Figures issued by Banque du Liban (BdL) show that the net foreign asset of the financial sector, which are a proxy for Lebanon’s balance of payments, increased by $8.9bn in the first seven months of 2025, compared to increases of $3.8bn in the same period of 2024 and of $926m in the
first seven months of 2023.
The cumulative surplus in the first seven months of 2025 was caused by increases of $7.7bn in the net foreign assets of BdL and of $1.2bn in those of banks and financial institutions. Further, the net foreign assets of the financial sector rose by $424.8m in July 2025 compared to an increase o $352.2m in June 2025 and a surge of $1.13bn in July 2024. The July increase was caused by increases of $339.4m in the net foreign assets of BdL and of $85.4m in those of banks and financial institutions. Also, the rise in the banks’ net foreign assets in July is mostly due a rise of $32.1m in the banks’ claims on the non-resident financial sector, and to decreases of $105.1m in the deposits of the non-resident financial sector and of
$52.1m in non-resident customer deposits, which more than offset a downturn of $0.44m in claims on non-resident customers.c The cumulative rise in BdLꞌs net foreign assets reserves in first seven months of 2025 is due mainly to increases of $6.35bn in the value of BdL’s gold reserves and of $749m in its foreign currency reserves.
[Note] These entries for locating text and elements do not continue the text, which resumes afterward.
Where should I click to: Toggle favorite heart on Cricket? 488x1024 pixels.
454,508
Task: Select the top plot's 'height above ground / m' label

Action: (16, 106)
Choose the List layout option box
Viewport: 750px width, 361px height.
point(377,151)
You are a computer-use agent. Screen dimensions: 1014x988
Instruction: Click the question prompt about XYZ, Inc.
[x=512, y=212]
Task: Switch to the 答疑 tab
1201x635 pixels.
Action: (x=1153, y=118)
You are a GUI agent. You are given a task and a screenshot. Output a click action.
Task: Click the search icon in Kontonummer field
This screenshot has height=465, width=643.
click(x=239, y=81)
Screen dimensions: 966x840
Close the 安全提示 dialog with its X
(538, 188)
Also, the rise in the banks’ net foreign assets in the covered periodis mostly due to increases of $666.5m in the banks’ claims on the non-resident financial sector and of $16.4m in claims on non-resident customers, and to a decrease of $133.8m in the deposits of the non-resident financial sector, which more than offset a rise of $389.1m in non-resident customer deposits
BdL said that it started in January 2024 to include monetary gold, the non-resident foreign securities held by BdL, and the foreign currencies & deposits with correspondent banks and international organizations as part of its foreign assets; while it excluded the Lebanese government’s sovereign bonds and its loans in foreign currency to resident banks and financial institutions from the entry. It attribute the modifications to its adoption of the IMF’s methodology as stipulated in the latter’s Sixth Edition of the Balance of Payments and International Investment Position Manual and in the Monetary & Financial Statistics Manual & Compilation Guide. It added that the changes are in line with the BdL Central Council’s Decision Number 37/20/24 on September 13, 2024.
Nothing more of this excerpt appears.